_GOAL_. Reproduce the material from the line containing "You are a computer-use agent. The image" through the line containing "pyautogui.click(x=188, y=466)", both ends and the requests included. Multiply every answer coordinate by 1.8 and round to whole numbers, halves up, while leaving all other numbers unchanged, and give only those lines.

_STORED ROWS_.
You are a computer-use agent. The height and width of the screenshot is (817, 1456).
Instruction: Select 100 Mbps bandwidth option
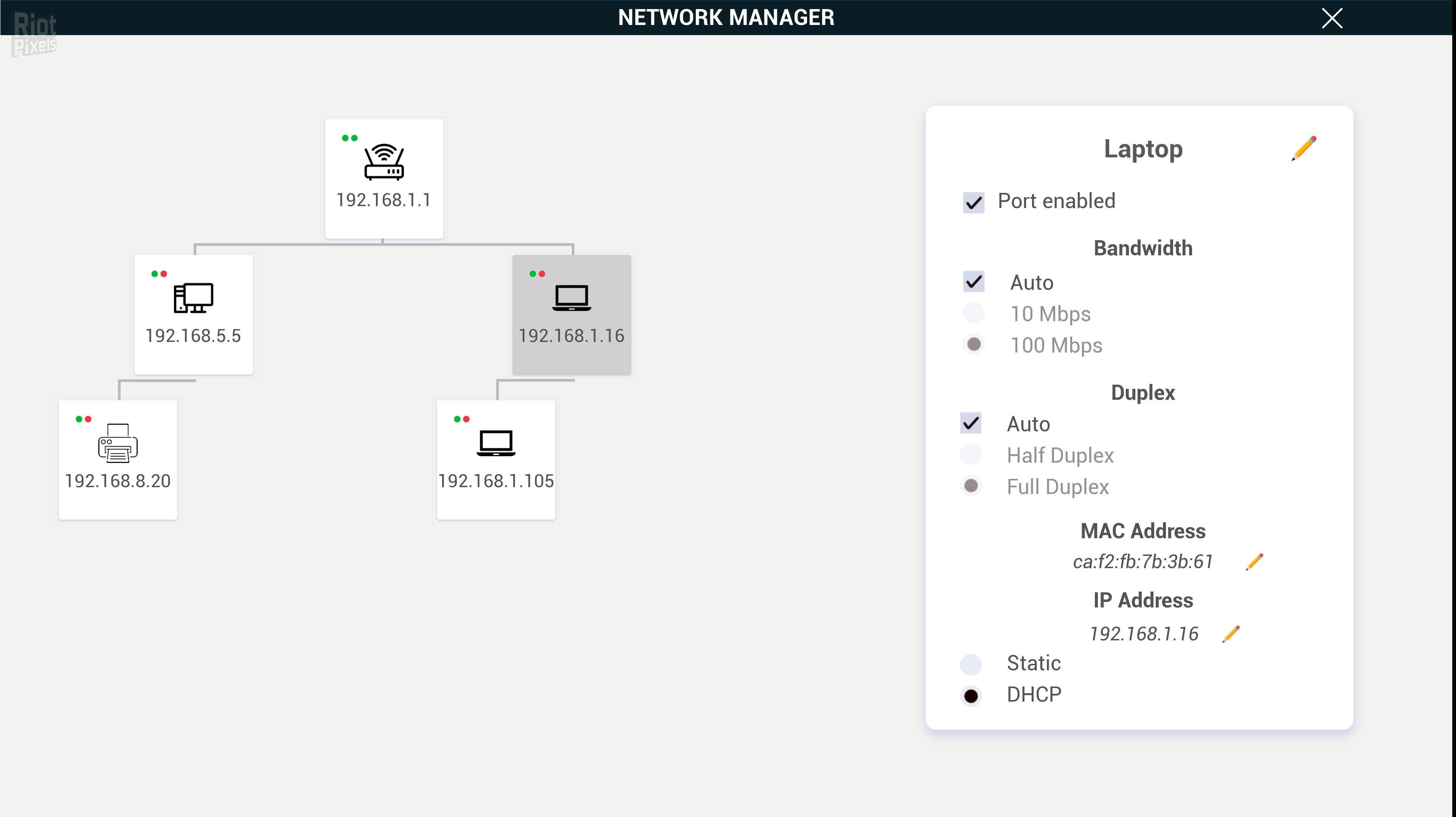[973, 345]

--

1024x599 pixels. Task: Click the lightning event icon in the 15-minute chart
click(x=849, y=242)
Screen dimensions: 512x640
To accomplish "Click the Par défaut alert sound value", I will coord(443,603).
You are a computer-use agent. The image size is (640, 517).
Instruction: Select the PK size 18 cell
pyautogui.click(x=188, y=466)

_COMPLETE RESPONSE_.
You are a computer-use agent. The image size is (640, 517).
Instruction: Select the PK size 18 cell
pyautogui.click(x=338, y=839)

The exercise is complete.